● **TÂCHE COURTE 1**:
Résumez en deux phrases l'extrait sur Emmanuel Macron.
● **TÂCHE COURTE 2**:
Recopiez à l'identique le passage de l'extrait sur Emmanuel Macron qui s'ouvre sur les mots contenant « Nous avons sélectionné » et se termine par « l'ancien ministre de l'Economie. ».

● **SOURCE**:
******

Carine Bécard : Emmanuel Macron est essentiellement connu pour sa maîtrise des sujets économiques et financiers. Son parcours démarre à la banque Rothschild, puis, en tant que proche de François Hollande, il est appelé à l'Elysée au poste de Secrétaire général adjoint. Enfin, Manuel Valls le fait entrer au gouvernement en septembre 2014 au ministère de l'Economie.

Aujourd'hui, la candidature d'Emmanuel Macron à l'élection présidentielle interroge. En effet, ses idées sur certains sujets fondamentaux pour les Français demeurent peu connues. Sur des thématiques telles que la santé, l'Education nationale, le terrorisme, l'immigration, sa vision n'a jamais été précisée. Or, ces sujets posent des questions importantes (comment forme-t-on la jeunesse ? comment défendre notre pays ? comment organiser la riposte aux attaques terroristes subies par la France ? etc.). Sur tous ces sujets, Emmanuel Macron n'était certes pas appelé à prendre position en tant que ministre de l'Economie. Néanmoins, s'il s'est permis quelques pas de côté, il n'a jamais été réellement entendu sur des thèmes autres qu'économiques.

C'est un homme intelligent, réfléchi, doué dont le parcours est atypique avec un passage par la philosophie. Mais il ne faut pas confondre capacité à réfléchir sur certains sujets et capacité à avoir des convictions et à les défendre. Pour l'instant, Emmanuel Macron donne l'impression d'être encore un "bébé" en politique, un homme politique toujours en construction. Mais le fait ne pas être "fini" en politique n'a rien de grave à 38 ans, d'autant plus que son entrée en politique est tardive.

On peut se demander si Emmanuel Macron a pleinement conscience des implications de la démarche présidentielle qu'il est en train d'entamer. Il sera interrogé sur absolument tous les sujets. S'il a réfléchi au cours de l'été et doit sortir un livre dans les semaines qui viennent, il me semble qu'il n'a pas réponse à tout. Or, on va précisément lui demander d'avoir réponse à tout. Par ailleurs, au regard de la situation particulièrement compliquée de la France, il est d'autant plus difficile de savoir quelles sont les bonnes solutions et d'être capable de les apporter.

Emmanuel Macron peut donner le sentiment de vivre dans une espèce de bulle : les médias l'ont très vite adoré,encensé, et cela l'a sans doute fait "décoller". Mais est-il véritablement conscient de ce que représente le fait de se lancer dans une course à la présidence ?

Nous avons sélectionné certaines déclarations d'Emmanuel Macron et avons interrogé des experts sur ce qu'elles révèlent de la vision de l'ancien ministre de l'Economie.

******

● **DONNÉES DISPONIBLES**:
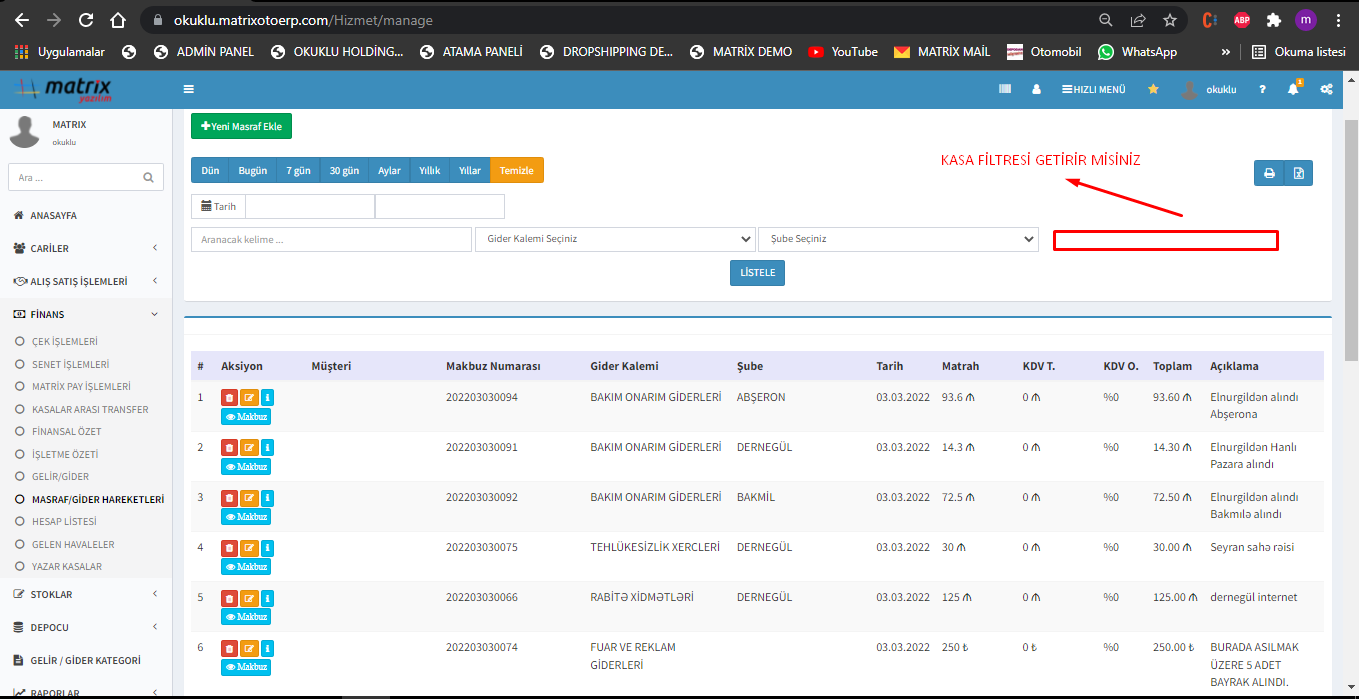Image resolution: width=1359 pixels, height=699 pixels.
Task: Click the Yeni Masraf Ekle button
Action: click(241, 126)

******

● **RÉSULTAT 1**:
Connu surtout pour sa maîtrise des sujets économiques et financiers, Emmanuel Macron est passé par la banque Rothschild, l'Elysée et le ministère de l'Economie, mais sa candidature à la présidentielle interroge, car sa vision sur la santé, l'Education nationale, le terrorisme ou l'immigration n'a jamais été précisée. Jugé intelligent mais donnant l'impression d'être encore en construction en politique, il devra avoir réponse à tout, et l'on peut se demander s'il mesure pleinement ce que représente une course à la présidence.

● **RÉSULTAT 2**:
Nous avons sélectionné certaines déclarations d'Emmanuel Macron et avons interrogé des experts sur ce qu'elles révèlent de la vision de l'ancien ministre de l'Economie.